Try this on for size. Split them up, make them worker owned, or strip their IP and open source it. Send a message that anti consumer behavior is dangerous - that your investments could go to zero.
Blizzard and Activision stood up there at the ftc and promised their merger would lead to better products at better prices for customers. Their customers overwhelmingly disagree. Microsoft and Activision/Blizzard said the same. It's all worse and more expensive.
Companies exist for people, not the other way around. They don't have rights, they don't have feelings, and if we do nothing everything we love will turn to shit.
We're in the endgame. Companies are cannibalizing themselves and each other to desperately extend their profit growth for one more quarter. Not to mention, they do that by squeezing their customers just a little harder from all sides
We need rules and boundaries to the game, or this becomes the only workable playstyle for the board of every publicly traded corporation. We're going to crash - we've colonized the whole world (or at least every place with resources highly profitable to extract). The rate of growth can't increase - new markets and technologies will open up areas for growth now and then, but certainly not quarterly. Cannibalizing existing industries is going pretty damn fast, and either we stop it now or we stop it once everything is terrible and our technology sucks.
Either way, we're going to have to tackle climate change and inequality...
You seem to be ranting about something else entirely, we're talking about an announced price for a game
Could you provide me an example of when voting with your wallet worked?
Sure. See, im not gonna buy this game, and Im gonna still have my $90 dollars.
Someone else who does want that early access for $90 will get what they want.
That's not even you voting with your wallet. That's just you not buying a thing because it's too expensive. That's an example of price elasticity
Voting with your wallet is this flawed concept that consumers can control companies through individuals boycotting their products.
For example, I uninstalled hearthstone and quit Blizzard along with many others back when they let China censor a US esports player who commented on Hong Kong protests. But now I wouldn't buy anyways, because their games suck and their payment schemes are obscene
All they know is they lost n customers in that time period, and failed to recover m
yeah, that's what Im doing. I am not hurt in anyway by not buying this thing, no one is making me buy it. That is an option for literally everyone, no one has to buy it. Im not a protesting activist trying to change Blizzard, Im simply not affected by this. The only people that are, are people that want to pay $90 for early access. If they dont want to, nobody is making them.
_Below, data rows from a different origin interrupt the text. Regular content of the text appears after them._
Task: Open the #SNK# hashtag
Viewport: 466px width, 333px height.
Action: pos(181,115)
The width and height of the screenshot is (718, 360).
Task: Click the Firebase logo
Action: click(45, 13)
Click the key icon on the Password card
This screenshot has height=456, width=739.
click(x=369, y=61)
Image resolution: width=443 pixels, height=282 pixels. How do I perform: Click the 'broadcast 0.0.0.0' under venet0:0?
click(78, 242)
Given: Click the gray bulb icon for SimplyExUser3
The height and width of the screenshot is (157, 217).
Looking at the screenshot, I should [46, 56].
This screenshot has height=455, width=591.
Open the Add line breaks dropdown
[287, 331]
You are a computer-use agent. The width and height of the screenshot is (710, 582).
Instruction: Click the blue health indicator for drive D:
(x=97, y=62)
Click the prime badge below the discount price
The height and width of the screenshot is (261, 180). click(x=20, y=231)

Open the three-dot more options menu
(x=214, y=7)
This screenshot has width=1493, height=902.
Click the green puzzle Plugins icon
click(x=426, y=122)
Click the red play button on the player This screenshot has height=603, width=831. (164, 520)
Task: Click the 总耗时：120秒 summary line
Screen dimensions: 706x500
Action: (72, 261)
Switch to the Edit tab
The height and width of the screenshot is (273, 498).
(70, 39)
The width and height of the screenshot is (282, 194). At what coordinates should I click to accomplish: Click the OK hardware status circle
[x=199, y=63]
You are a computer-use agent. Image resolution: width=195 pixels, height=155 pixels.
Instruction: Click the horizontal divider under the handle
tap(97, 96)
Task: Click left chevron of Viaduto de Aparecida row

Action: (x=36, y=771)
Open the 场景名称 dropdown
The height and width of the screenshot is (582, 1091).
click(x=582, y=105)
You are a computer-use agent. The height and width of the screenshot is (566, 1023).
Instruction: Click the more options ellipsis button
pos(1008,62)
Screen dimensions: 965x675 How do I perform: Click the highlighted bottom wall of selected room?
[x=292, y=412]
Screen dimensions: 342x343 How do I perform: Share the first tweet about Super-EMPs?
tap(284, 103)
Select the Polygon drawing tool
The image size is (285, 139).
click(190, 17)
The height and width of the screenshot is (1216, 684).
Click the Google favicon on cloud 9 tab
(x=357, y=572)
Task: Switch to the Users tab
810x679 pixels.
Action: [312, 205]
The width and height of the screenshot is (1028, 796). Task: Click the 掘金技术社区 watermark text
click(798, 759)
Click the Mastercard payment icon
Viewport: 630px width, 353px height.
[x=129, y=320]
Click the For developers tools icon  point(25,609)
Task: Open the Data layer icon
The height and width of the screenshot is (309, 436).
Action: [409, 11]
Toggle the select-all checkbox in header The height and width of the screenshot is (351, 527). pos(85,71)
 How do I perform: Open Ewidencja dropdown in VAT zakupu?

Yeah, that's fine. I'm also not interested, because i don't play wow anymore
But the phrase "voting with your wallet" is a term loaded with a narrative to justify everything under capitalism, from anti-consumer behaviors to blaming working people for climate change. Neoconservatives and Libertarians use the idea for how deregulation and privitization is the solution to everything
You don't seem to believe in that nonsense, so I'd encourage you to not use the phrase
Wha youre the one that brought it up
Huh, yeah fair enough, your post just had that energy.
I mean, obviously you don't have to buy a game, but saying just "you don't have to buy the product from the company being anti-consumer" sounds a lot like a defense of them, you know?
Could you explain to me how changing more for less is a good thing here?
What would this sort of legislation look like to you?